The Brazilian guitarfish is a low-fecundity viviparous fish. Mating takes place on the inner continental shelf in March and soon afterwards the adults disperse to outer areas of the shelf. The eggs are contained within a casing and remain dormant inside the female until she return to the warm, shallow waters of the inner continental shelf in November. The young develop inside the female, at first obtaining nourishment from their yolk sacs, and later from maternal uterine secretions; they grow from a length of about 1 cm in December to about 29 cm in February when they are born. The females mature at about 4 years of age and litter sizes range from 4 to 12, with larger fish having larger litters. The inner shelf provides important nursery areas for the young fish. Here both females and juveniles are particularly susceptible to being caught by pair-trawling and beach seine netting. Most of the catch is pregnant females. Later in the year, the adults disperse more widely over the inner shelf and are caught by otter-trawling.

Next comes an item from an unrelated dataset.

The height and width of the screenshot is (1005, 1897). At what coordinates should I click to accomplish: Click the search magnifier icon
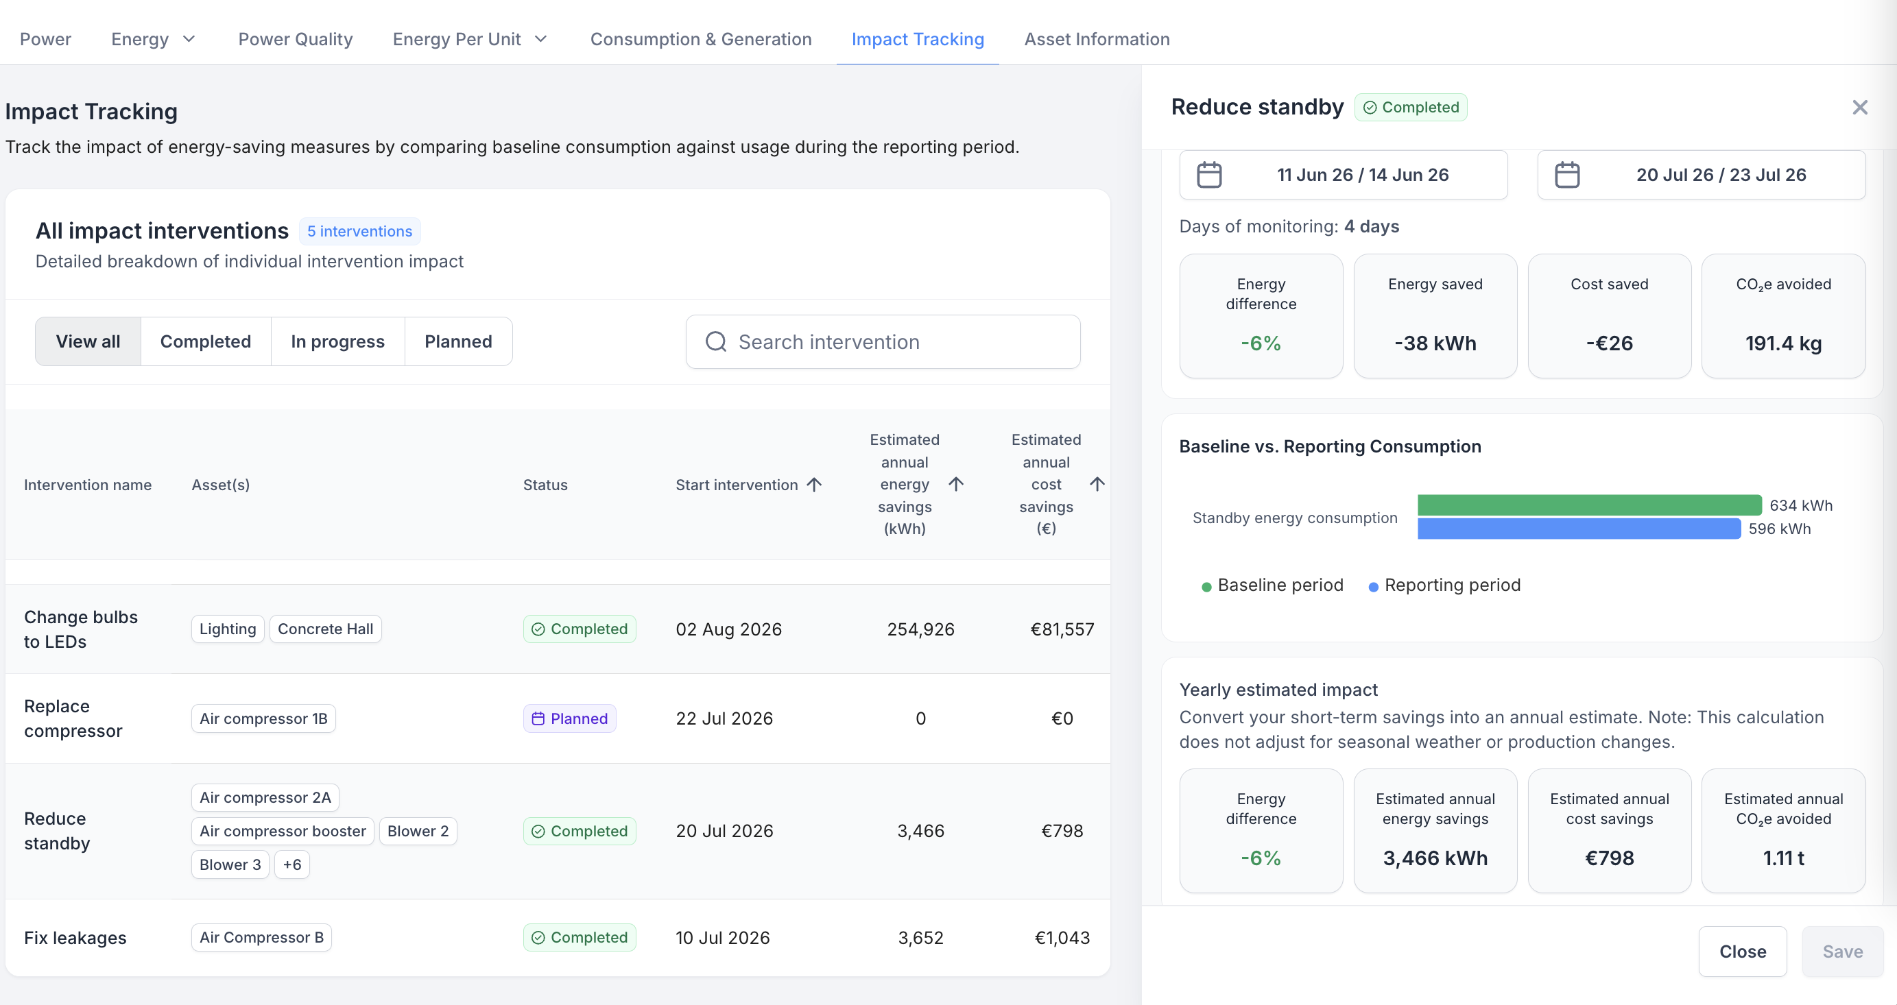(716, 342)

Brazilian guitarfish is the only known host of the "Good Luck" parasitic flatworm Acanthobothrium goleketen'.

==Status==
The major threat faced by P. horkelii is overfishing. The fish is caught by trawling, beach seine and gillnet and has traditionally been the main batoid fish caught along the coast of southern Brazil. The main ports at which it is landed are Rio Grande and Itajaí. In 1975, 842 tonnes were landed at Rio Grande and by 1984, that had risen to 1804 tonnes. Since then the catch has dwindled to 157 tonnes in 2002 and has continued to decline since. In southern Brazil waters, the fish seems to have declined by more than 80% since 1986. Based on this evidence, the International Union for Conservation of Nature is concerned that the Brazilian guitarfish may become extinct within about ten years due to overfishing, and has therefore assessed its conservation status as being "critically endangered".